By Barbara Ortutay
Roblox, an online gaming platform that is extremely popular with children and teenagers, is rolling out an open source version of an artificial intelligence system that says it will help preemptively detect plunder languages in gaming chat.
The move accused the company of not enough to protect children from predators as it faces lawsuits and criticism. For example, a lawsuit filed in Iowa last month claims that a 13-year-old girl was introduced to an adult Roblox predator and was subsequently invited and raped in multiple states. The lawsuit, filed in Iowa District Court in Polk County, alleges that Roblox’s design features have become children who use “pedophiles’ simple prey.”
By default, Roblox strives to make the system as safe as possible, but says, “systems are not perfect, and one of the industry’s biggest challenges is detecting serious harms, such as potential child dangers.”
An AI system called Sentinel helps detect early signs of possible child danger, such as sexually exploitative language. Roblox said the system began filing 1,200 reports in the first half of 2025 of potential child exploitation and National Centers for Exploited Children. The company is currently in the open sourcing process so that other platforms can use it as well.
Preemptive detection of possible risks to children requires caution for AI systems and humans as the conversation may appear harmless at first. Questions like “How old are you?” or “Where did you come from?” You don’t necessarily raise the red flag yourself, but if you put it in the context over a longer course of conversation, they can take on a different meaning.
With over 111 million users each month, Roblox doesn’t allow users to share videos and images in chat, and like most moderation rules, it cannot attempt to block personal information such as phone numbers.

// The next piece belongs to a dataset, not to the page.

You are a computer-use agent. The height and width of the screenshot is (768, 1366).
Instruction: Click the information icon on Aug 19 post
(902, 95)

Additionally, children under the age of 13 may not chat with other users outside of the game unless they have express parental permission. Unlike many other platforms, private chat conversations are not encrypted, so you can monitor and moderate them.
“We’ve been putting filters in place, and these filters tend to focus on what’s said within a single text or a few lines of text. And it’s really good for blocking blasphemy and blocking different types of abusive language and things like that.” “But when you’re thinking about things related to child danger and grooming, the type of behavior you’re looking at appears for a very long time.”

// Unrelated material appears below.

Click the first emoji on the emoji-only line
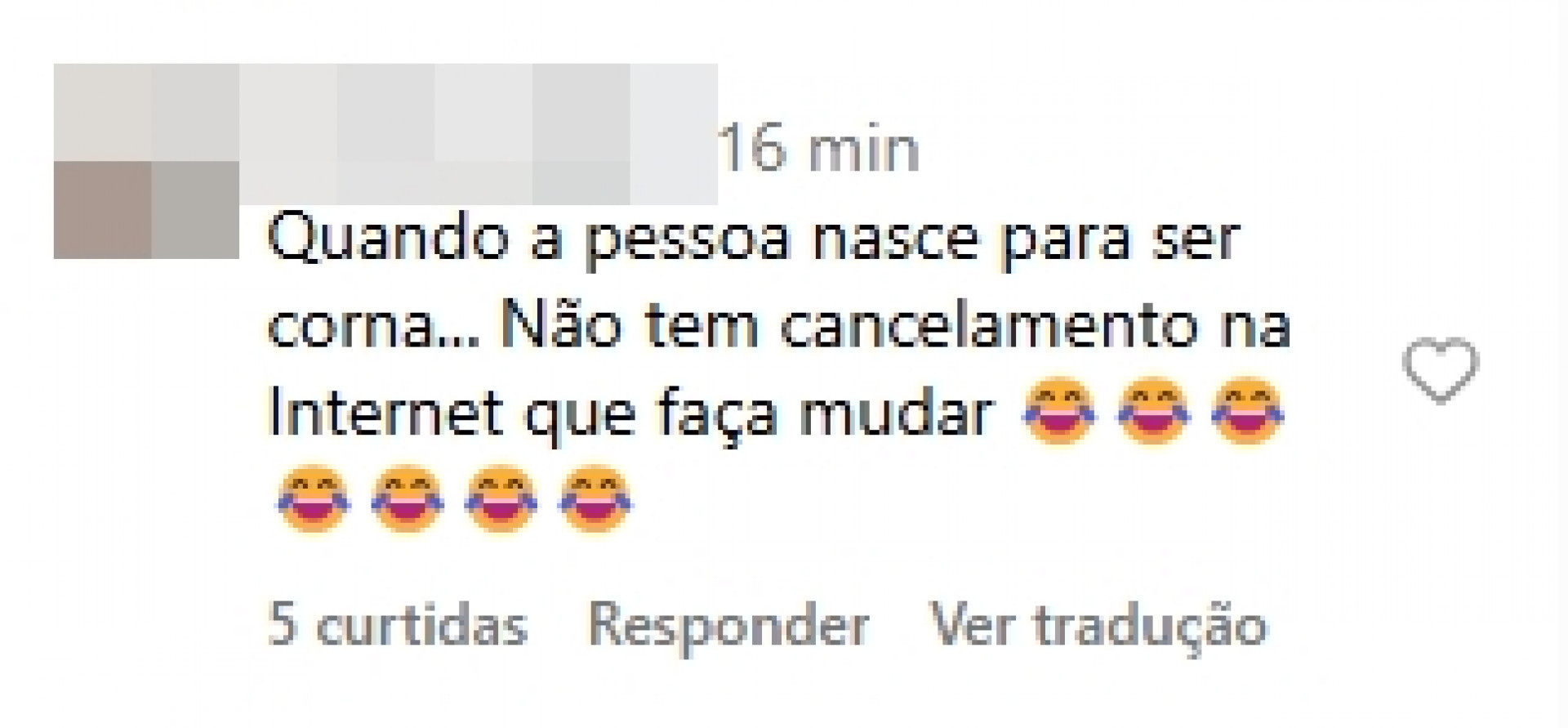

Sentinel captures snapshots of a one-minute chat across around 6 billion messages per day, analyzing potential harm. To do this, Roblox says it has developed two indexes. One consists of benign messages and chats determined to include risk violations for children. Roblox says this allows the system to recognize harmful patterns beyond simply flagging specific words or phrases, but also making the entire conversation a context.
“That index gets better as you detect worse actors. You keep updating that index on a continuous basis. Then is there another example of what a regular user does?” said Naren Koneru, Vice President of Engineering for Trust and Safety at Roblox.
When users chat, the system maintains a score. Is it closer to a positive or negative cluster?
“It just sends one message, so it doesn’t happen with one message, but it happens because every day interaction leads to one of these two,” Koneru says. “Then we say, okay, this user may be someone we need to see more. And we bring out all their other conversations, the other friends, the games they’ve played, and all of them.”
Humans will then consider the flag to dangerous interactions and law enforcement.